WORK ORDER
Carry on the article about St. Jude Medical's RESPECT trial and its Amplatzer closure device, picking up after its last sentence.

EXERCISE PASSAGE

————

Medical device giant St. Jude Medical (NYSE:STJ) resurrected data from its failed RESPECT study, touting additional analyses and benefits of its Amplatzer patent foramen ovale closure device.
St. Jude took a hit last year when the RESPECT trial failed to meet its clinical endpoints, but the company wasn’t about to stop there.
The trial concluded that the Amplatzer heart implant failed to significantly reduce cryptogenic stroke compared with standard treatment with drugs, sending STJ shares sinking on Wall Street and putting fellow PFO closure devices makers on the defensive.
At this year’s International Stroke Conference 2013 in Honolulu St. Jude revisited the RESPECT trial, touting new findings that patients with the Amplatzer device had fewer and smaller strokes than patients who received drug therapy alone.
The results demonstrate that PFO closure may still be the right treatment for the right patients.

————

EXCERPTED DATA
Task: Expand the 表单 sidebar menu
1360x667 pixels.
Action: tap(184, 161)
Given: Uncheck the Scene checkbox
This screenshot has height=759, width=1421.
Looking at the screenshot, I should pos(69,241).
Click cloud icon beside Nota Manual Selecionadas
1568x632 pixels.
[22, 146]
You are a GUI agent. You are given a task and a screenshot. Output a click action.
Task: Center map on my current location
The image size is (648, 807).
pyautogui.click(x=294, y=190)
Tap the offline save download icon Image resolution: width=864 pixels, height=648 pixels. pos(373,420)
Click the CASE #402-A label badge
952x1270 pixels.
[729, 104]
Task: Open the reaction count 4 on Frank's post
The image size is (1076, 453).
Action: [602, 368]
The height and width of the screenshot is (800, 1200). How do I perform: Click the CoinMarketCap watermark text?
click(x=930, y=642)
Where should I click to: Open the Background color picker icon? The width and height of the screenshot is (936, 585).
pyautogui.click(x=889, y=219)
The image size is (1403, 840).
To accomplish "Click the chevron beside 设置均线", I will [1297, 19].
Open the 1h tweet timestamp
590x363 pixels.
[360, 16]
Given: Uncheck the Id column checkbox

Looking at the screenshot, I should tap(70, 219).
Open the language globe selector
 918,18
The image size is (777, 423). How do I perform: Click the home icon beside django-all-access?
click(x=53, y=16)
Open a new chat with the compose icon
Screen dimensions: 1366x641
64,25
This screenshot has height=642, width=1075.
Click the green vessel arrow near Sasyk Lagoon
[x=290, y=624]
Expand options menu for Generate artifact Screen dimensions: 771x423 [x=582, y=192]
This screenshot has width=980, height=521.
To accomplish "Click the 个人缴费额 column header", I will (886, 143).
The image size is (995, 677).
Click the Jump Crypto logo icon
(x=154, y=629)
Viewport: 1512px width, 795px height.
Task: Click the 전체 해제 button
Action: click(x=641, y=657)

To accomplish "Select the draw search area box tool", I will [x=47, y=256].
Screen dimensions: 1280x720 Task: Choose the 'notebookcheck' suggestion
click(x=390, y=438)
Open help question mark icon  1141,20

————

RESPONSE TO THIS TASK
“The overall trial demonstrates that PFO closure with the Amplatzer PFO Occluder for these relatively young, otherwise healthy patients substantially reduces their risks of suffering another stroke,” St. Jude cardiovascular & ablation technologies president Frank Callaghan said in prepared remarks.
The Amplatzer device was designed to treat a condition called patent foramen ovale, in which a naturally-occurring hole in the heart fails to close after birth, potentially allowing blood clots to travel from 1 side of the heart to the other and then to the brain, causing a stroke.
St. Jude compared its Amplatzer against drug therapy in patients with recurrent cryptogenic stroke and PFO, reporting a non-statistically significant reduction of 50.8% in its primary endpoint when compared with drug therapy alone.